Massachusetts man with deadly mosquito-borne virus in coma, daughter says

A Massachusetts man who was diagnosed with a potentially deadly mosquito-borne virus known as Eastern Equine Encephalitis (EEE) virus is reportedly in a coma, his family says.

The man, who was not identified, is over 60 years old and lives in southern Plymouth County, according to a Saturday announcement from the Massachusetts Department of Public Health.

The human case is the first in the state since 2013. Laboratory testing confirmed the man’s diagnosis.

MASSACHUSETTS MAN DIAGNOSED WITH DEADLY MOSQUITO-BORNE VIRUS; RISK RAISED TO ‘CRITICAL’ IN NEARBY AREAS

In a Facebook post, a woman who lives in Rochester — one of the communities that’s now considered to be at a “critical” risk level for EEE — said her father was diagnosed with the virus and is now in a coma.

“Life was flipped upside down for my family this week. My dad has been in a coma since Monday night and it’s been a long week as the doctors have searched for answers,” Tess Hiller Hedblom said in the Sunday post.

Hedblom, who called her father’s diagnosis “shocking and heartbreaking,” said it’s not clear when or where he was bitten by the infected mosquito.

“Right now we are trying to get through minute by minute. We are asking our family, friends and community to continue praying and hope for a miracle,” she concluded.

EEE, according to the Centers for Disease Control and Prevention (CDC), is a rare disease that’s spread by infected mosquitoes. EEEV “is one of a group of mosquito-transmitted viruses that can cause inflammation of the brain (encephalitis),” the federal health agency says.

EEE is more common in Atlantic and Gulf Coast states, though the CDC said some cases have been reported in the Great Lakes area. It’s rare — only 5 to 10 cases are reported each year in the U.S.

Symptoms of EEE typically appear four to 10 days after a person is bitten by an infected mosquito. Severe cases of the virus “begin with the sudden onset of headache, high fever, chills and vomiting,” said the CDC, which noted, “the illness may then progress into disorientation, seizures, and coma.”

One-third of those infected with EEE virus die, while survivors typically have “mild to severe brain damage.”

There’s no specific treatment for the infection.

“Antibiotics are not effective against viruses, and no effective antiviral drugs have been discovered,” the CDC said. “Severe illnesses are treated by supportive therapy, which may include hospitalization, respiratory support, IV fluids, and prevention of other infections.”

POTENTIALLY FATAL MOSQUITO-BORNE EEE VIRUS DETECTED IN DELAWARE: STATE OFFICIALS

The best way to prevent EEE virus and other mosquito-borne ailments is by draining standing water — like in birdbaths, buckets or on pool covers — as stagnant water can serve as a breeding ground for these insects. Other preventive measures include covering skin with long-sleeved pants and shirts while outside and properly using insect repellent containing DEET.

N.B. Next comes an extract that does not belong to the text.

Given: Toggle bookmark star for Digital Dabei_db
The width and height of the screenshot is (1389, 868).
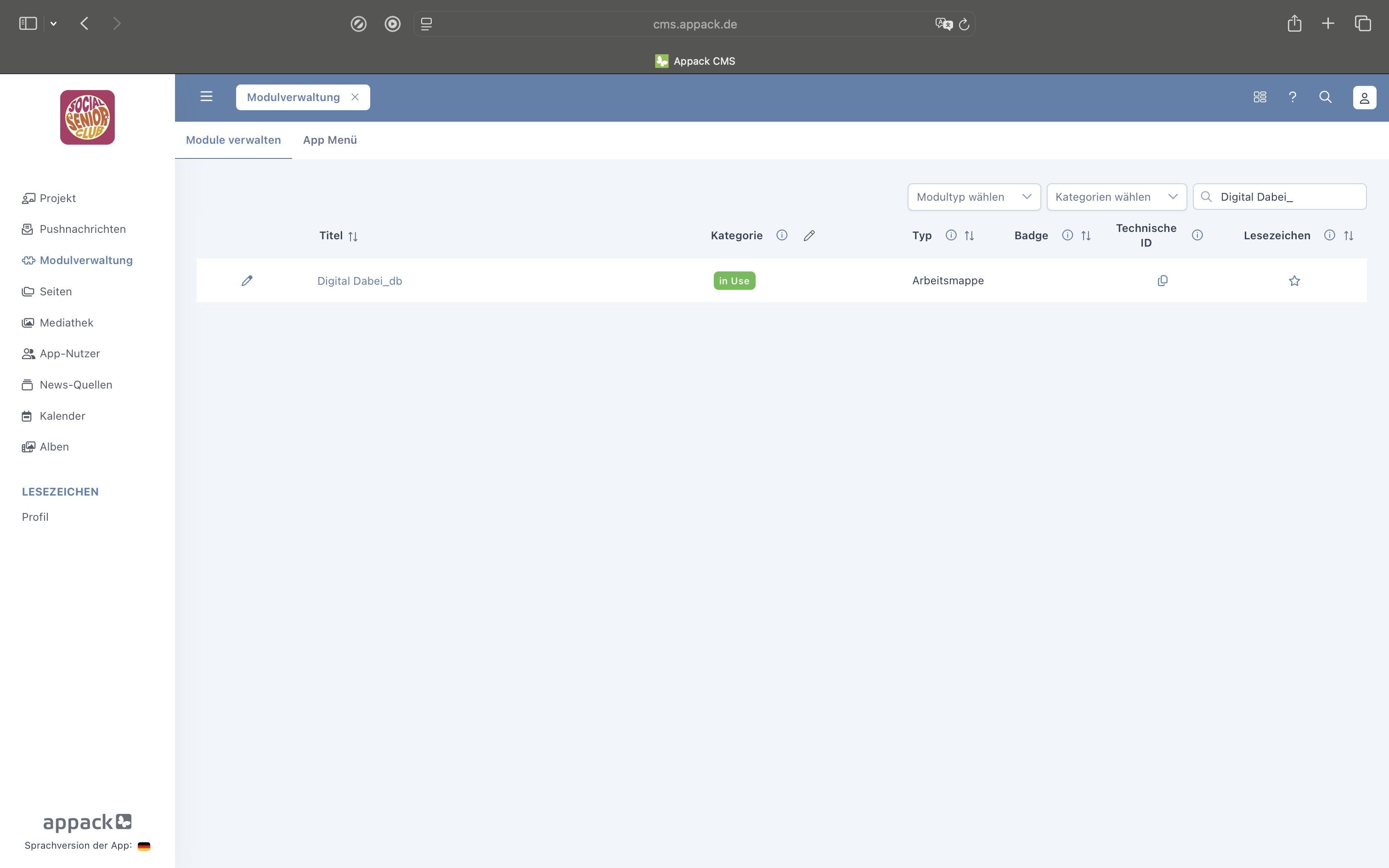Looking at the screenshot, I should click(1294, 281).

In Massachusetts, state officials plan to conduct aerial spraying “in specific areas of Bristol and Plymouth counties to reduce the mosquito population and public health risk,” they said.

In addition to Rochester, other areas that are considered to be at critical risk for EEE are Carver, Lakeville, Marion, Middleborough, Wareham in Plymouth County, Acushnet, Freetown and New Bedford in Bristol County, health officials said.